DeKALB – DeKalb School District 428 officials and parents are moving forward more than three months after students and staff at Cortland Elementary were sickened by an odor from the Waste Management’s nearby landfill.
During a meeting Wednesday at DeKalb High School, officials from the school district and Waste Management detailed plans for air quality monitoring, emergency preparedness, and greater communication in response to the Jan. 14 incident.
“We all wish that this hadn’t happened originally, but since it did, the best thing we could do as a school district was take the mistakes or things we weren’t doing well and improve them,” school board President Tracy Williams told the nine parents who attended.
Assistant Superintendent Doug Moeller explained that Geoff Bacci, a certified industrial hygienist with Aires Consulting, monitors and maintains hydrogen sulfide and carbon dioxide detectors at the school and provides monthly reports to landfill manager Mike Hey, district operations and facilities manager Tammy Carson and Cortland principal Kim Lyle. Reports and a live monitor will be posted to the school’s website, www.Cortland.Dist428.org.
The district also plans to conduct hazardous material drills at all schools.

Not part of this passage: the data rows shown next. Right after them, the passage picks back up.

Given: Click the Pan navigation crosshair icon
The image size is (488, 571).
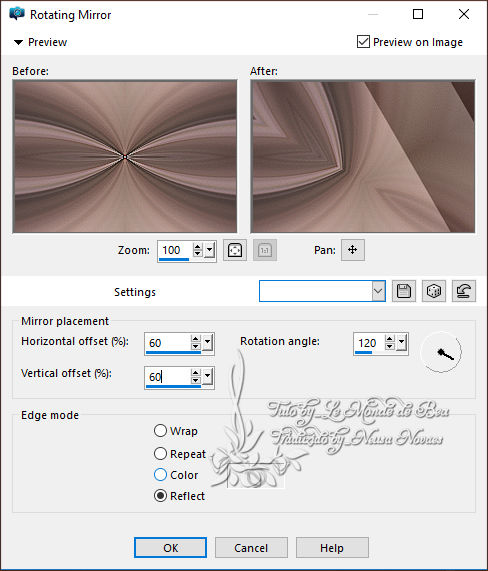Looking at the screenshot, I should 353,250.
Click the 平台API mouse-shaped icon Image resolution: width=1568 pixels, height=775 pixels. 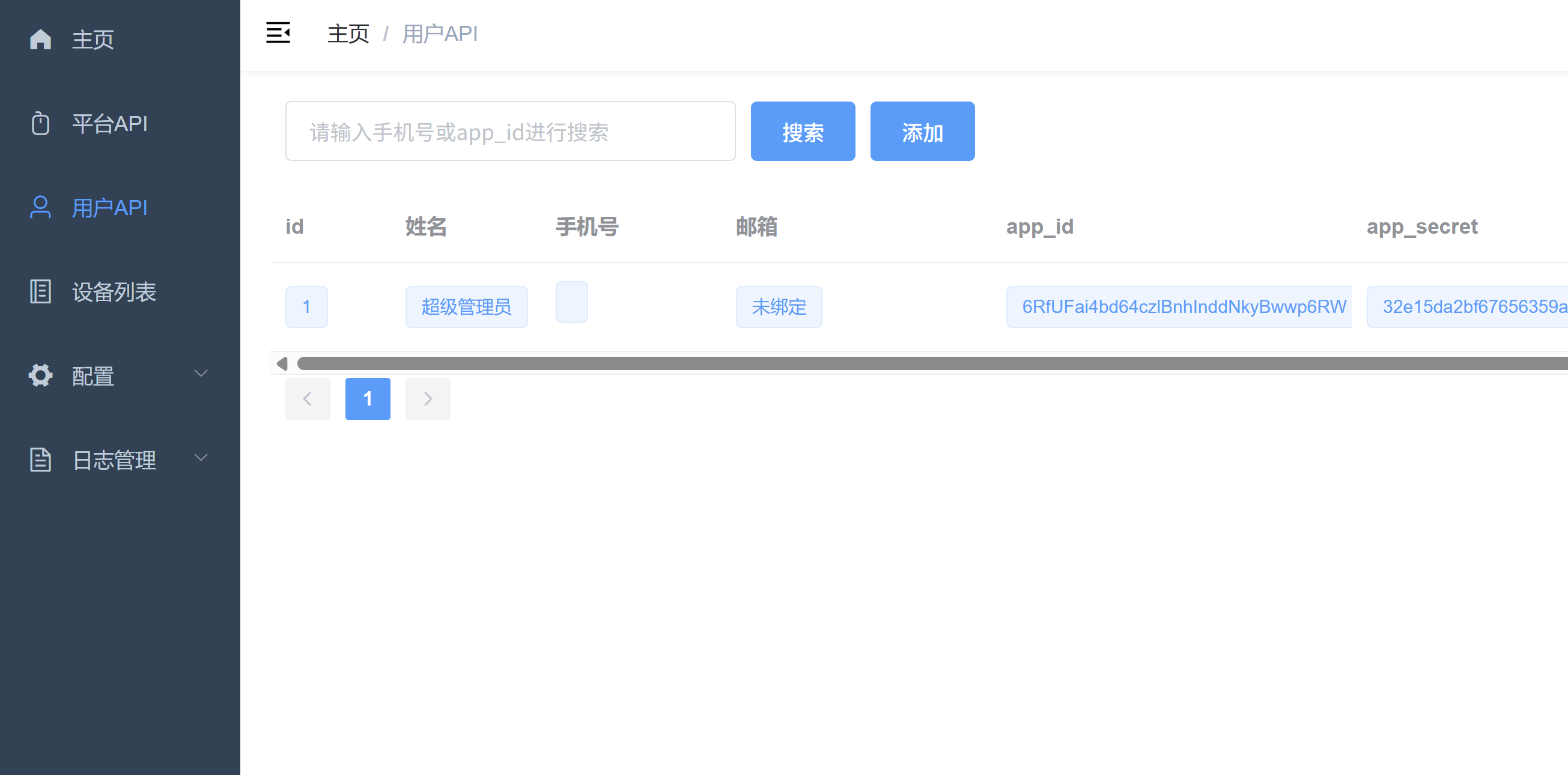(40, 124)
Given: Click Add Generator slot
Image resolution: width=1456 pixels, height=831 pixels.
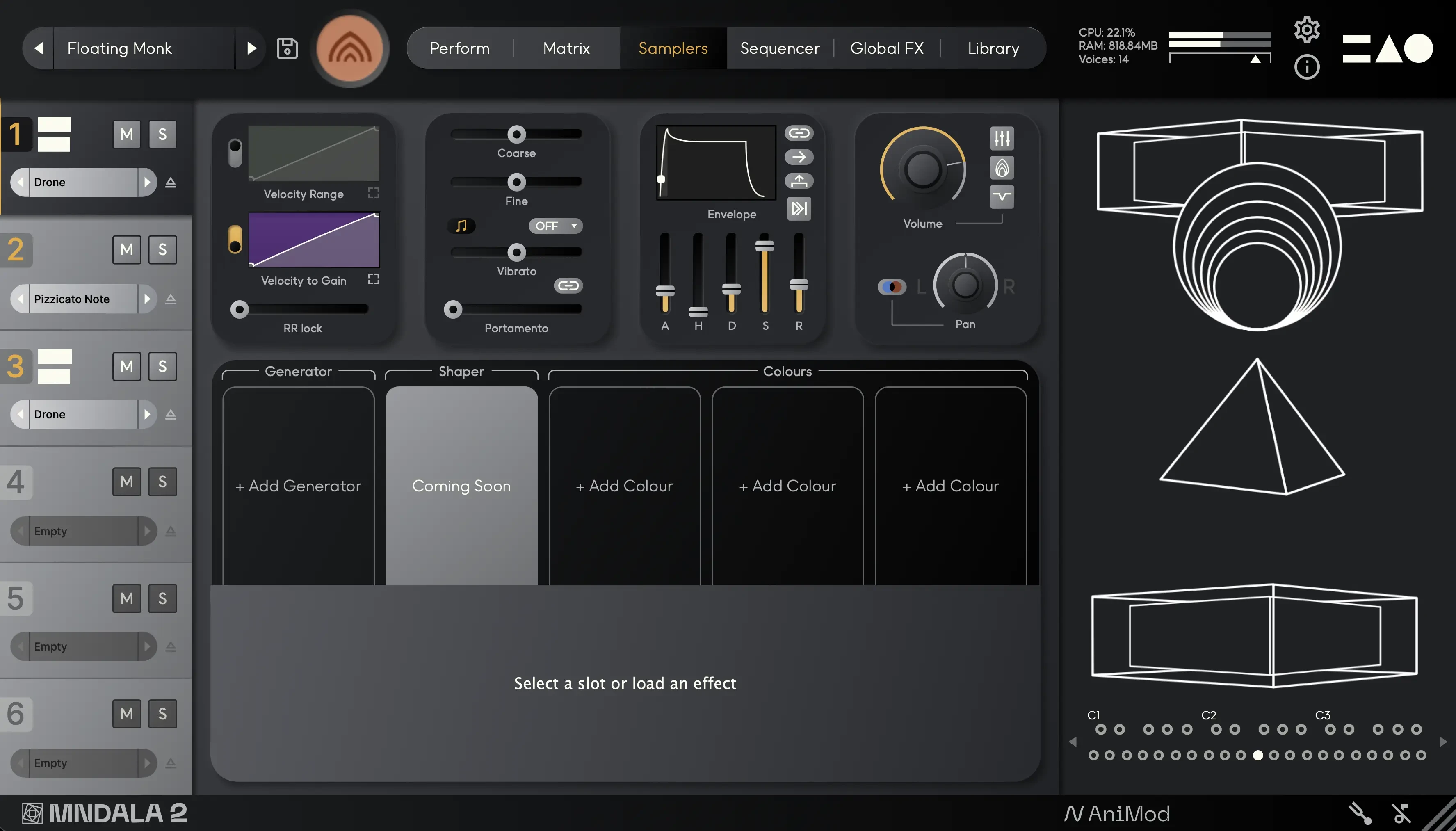Looking at the screenshot, I should tap(299, 486).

District and Waste Management officials will communicate about construction schedules and weather conditions to prevent any future incidents. The company is working under a temporary order from the Illinois Attorney General’s office regarding odor control.
Waste Management also will pay about $90,000 in medical, first responder and school district bills incurred when 71 students and staff from Cortland received medical treatment after a contractor unearthed a pocket of decomposing garbage at the landfill and the odor infiltrated the school’s ventilation system.
Catherine Camancho, a Cortland parent, said although she was a little upset when the incident occurred, she never doubted the safety of her son, a third-grader.
“I’m comfortable with it and I still send my son to that school everyday,” Camancho said. “I think what happened that day was there wasn’t a plan so it was kind of chaos. They did what they could, but now teachers know what to do.”